══ RECORDS SUPPLIED ══

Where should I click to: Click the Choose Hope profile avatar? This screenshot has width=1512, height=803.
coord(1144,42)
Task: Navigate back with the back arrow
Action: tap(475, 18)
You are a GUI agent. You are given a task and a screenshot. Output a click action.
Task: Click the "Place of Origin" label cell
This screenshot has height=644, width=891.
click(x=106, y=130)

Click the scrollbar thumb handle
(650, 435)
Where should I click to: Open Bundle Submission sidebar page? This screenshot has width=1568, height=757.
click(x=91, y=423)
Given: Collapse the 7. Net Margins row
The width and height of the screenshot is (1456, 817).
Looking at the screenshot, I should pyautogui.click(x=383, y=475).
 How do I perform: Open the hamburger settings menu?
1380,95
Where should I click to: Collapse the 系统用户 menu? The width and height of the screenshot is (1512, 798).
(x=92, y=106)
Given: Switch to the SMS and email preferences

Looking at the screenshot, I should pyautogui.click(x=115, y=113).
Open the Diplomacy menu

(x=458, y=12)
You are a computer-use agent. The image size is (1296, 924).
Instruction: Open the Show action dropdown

═══

** TASK DETAILS **
Put every line from the rows above into a Markdown table with two columns, Line and Text, numbering each line and skipping blank ones.

** RESPONSE FOR THIS EXERCISE **
| Line | Text |
|---|---|
| 1 | Where should I click to: Click the Choose Hope profile avatar? This screenshot has width=1512, height=803. |
| 2 | coord(1144,42) |
| 3 | Task: Navigate back with the back arrow |
| 4 | Action: tap(475, 18) |
| 5 | You are a GUI agent. You are given a task and a screenshot. Output a click action. |
| 6 | Task: Click the "Place of Origin" label cell |
| 7 | This screenshot has height=644, width=891. |
| 8 | click(x=106, y=130) |
| 9 | Click the scrollbar thumb handle |
| 10 | (650, 435) |
| 11 | Where should I click to: Open Bundle Submission sidebar page? This screenshot has width=1568, height=757. |
| 12 | click(x=91, y=423) |
| 13 | Given: Collapse the 7. Net Margins row |
| 14 | The width and height of the screenshot is (1456, 817). |
| 15 | Looking at the screenshot, I should pyautogui.click(x=383, y=475). |
| 16 |  How do I perform: Open the hamburger settings menu? |
| 17 | 1380,95 |
| 18 | Where should I click to: Collapse the 系统用户 menu? The width and height of the screenshot is (1512, 798). |
| 19 | (x=92, y=106) |
| 20 | Given: Switch to the SMS and email preferences |
| 21 | Looking at the screenshot, I should pyautogui.click(x=115, y=113). |
| 22 | Open the Diplomacy menu |
| 23 | (x=458, y=12) |
| 24 | You are a computer-use agent. The image size is (1296, 924). |
| 25 | Instruction: Open the Show action dropdown |